Observou-se também a necessidade de digitalização de todo o acervo, para posterior organização e classificação em consonância com técnica arquivística.

Essa estratégia facilitará a difusão do acervo, bem como sua preservação, através da minimização dos riscos relativos à utilização inadequada pelos usuários, bem como sua exposição dos efeitos nocivos da luminosidade, seja ela natural ou artificial.

A etapa I do tratamento do acervo documental textual, iconográfico e fonográfico envolveu a seleção de materiais, segundo a linha do tempo das gestões das Presidentes da entidade e a periodização de 1926-1947; 1947-1972; 1972 a 2009. Nesta etapa de implantação do Centro de Memória, para viabilizar sua execução com o orçamento disponível, priorizou-se o tratamento da totalidade dos documentos correspondentes aos dois primeiros períodos. No último período, pinçaram-se documentos pontuais segundo a classificação do plano documentalista apresentado pela arquivista responsável pelo tratamento do material(18).

A conclusão da etapa I comportou a execução de quatro subprojetos, gerando os seguintes produtos: ambiente adaptado para a guarda do acervo, em condições que asseguram sua preservação; documentos textuais, iconográficos e fonográficos tratados, classificados, incorporados ao acervo e catalogados em banco de dados, à disposição da comunidade científica da saúde e da sociedade, em geral.

CONSIDERAÇÕES FINAIS A compreensão da sociedade enquanto construção histórica remete a necessidade de preservação da memória. Nesse processo, ao tempo em que o grupo tende a se dotar de meios para além da finitude das pessoas e instituições, também procedem ao controle das lembranças e, por conseguinte o controle da história digna de ser contada.
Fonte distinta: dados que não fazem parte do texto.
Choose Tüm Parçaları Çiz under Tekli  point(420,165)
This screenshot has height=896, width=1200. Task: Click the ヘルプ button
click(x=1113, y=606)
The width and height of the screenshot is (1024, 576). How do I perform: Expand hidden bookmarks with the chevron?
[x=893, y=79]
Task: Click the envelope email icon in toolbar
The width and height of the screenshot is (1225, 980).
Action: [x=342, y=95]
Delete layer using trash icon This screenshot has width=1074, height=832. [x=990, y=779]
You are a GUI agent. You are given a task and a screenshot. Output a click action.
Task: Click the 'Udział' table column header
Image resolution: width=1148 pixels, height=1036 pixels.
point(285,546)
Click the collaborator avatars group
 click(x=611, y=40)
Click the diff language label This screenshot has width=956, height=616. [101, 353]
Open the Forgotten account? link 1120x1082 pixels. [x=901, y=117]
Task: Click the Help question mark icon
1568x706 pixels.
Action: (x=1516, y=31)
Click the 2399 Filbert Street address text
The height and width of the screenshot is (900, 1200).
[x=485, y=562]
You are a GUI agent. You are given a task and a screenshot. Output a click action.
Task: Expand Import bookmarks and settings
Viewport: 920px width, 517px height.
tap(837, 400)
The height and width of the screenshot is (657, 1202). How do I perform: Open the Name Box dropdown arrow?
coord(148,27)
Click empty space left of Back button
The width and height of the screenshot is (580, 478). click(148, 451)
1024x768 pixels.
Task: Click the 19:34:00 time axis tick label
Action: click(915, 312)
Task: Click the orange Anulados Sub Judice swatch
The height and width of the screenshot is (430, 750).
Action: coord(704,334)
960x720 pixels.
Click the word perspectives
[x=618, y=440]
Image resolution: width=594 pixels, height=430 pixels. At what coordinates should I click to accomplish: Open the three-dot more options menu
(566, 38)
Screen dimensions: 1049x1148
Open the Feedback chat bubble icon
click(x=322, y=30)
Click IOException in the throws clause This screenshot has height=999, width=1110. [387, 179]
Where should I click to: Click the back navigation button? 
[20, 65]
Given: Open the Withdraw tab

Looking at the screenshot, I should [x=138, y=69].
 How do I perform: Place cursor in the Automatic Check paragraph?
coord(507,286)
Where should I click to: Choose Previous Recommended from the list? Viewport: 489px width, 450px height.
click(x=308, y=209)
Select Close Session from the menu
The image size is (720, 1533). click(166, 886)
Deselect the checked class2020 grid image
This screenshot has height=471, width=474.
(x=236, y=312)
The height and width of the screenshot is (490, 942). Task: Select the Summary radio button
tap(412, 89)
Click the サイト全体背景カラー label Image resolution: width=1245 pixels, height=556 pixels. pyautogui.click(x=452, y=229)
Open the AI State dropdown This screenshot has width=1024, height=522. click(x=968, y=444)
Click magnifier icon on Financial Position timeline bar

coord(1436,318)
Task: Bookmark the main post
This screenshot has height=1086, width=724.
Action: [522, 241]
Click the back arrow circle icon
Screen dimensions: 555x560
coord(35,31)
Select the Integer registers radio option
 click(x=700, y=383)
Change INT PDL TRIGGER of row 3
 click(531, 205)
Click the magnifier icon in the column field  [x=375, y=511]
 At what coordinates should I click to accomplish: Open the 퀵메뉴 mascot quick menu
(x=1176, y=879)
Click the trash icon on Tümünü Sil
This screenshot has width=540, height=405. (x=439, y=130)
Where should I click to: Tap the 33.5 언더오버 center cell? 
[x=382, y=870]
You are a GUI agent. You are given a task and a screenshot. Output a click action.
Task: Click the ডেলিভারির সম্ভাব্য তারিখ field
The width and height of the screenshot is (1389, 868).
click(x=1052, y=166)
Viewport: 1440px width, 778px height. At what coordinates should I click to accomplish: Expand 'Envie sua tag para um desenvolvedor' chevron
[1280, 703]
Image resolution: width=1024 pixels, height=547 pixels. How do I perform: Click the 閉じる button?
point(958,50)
A compreensão da importância atribuída pela Associação Brasileira de Enfermagem como a guarda e preservação de seus documentos produzidos ao longo de várias décadas sob a ótica de Pierre Bourdieu, no tocante ao conceito de habitus proporcionou evidências de grande densidade cognitiva, as quais possibilitaram a compreensão de estratégias de fabricação do simbólico pelas integrantes da Associação Brasileira de Enfermagem, em estreita vinculação com as instituições de ensino de enfermagem.

A preservação dos documentos históricos, lugares de memória, representa o grande desafio para a enfermagem brasileira, pois o que está em jogo na memória é a (re) construção e preservação da identidade profissional e institucional.

Nesse processo, os documentos precisam ser interpretados em conformidade com as conjunturas que determinaram sua produção, veiculação e preservação.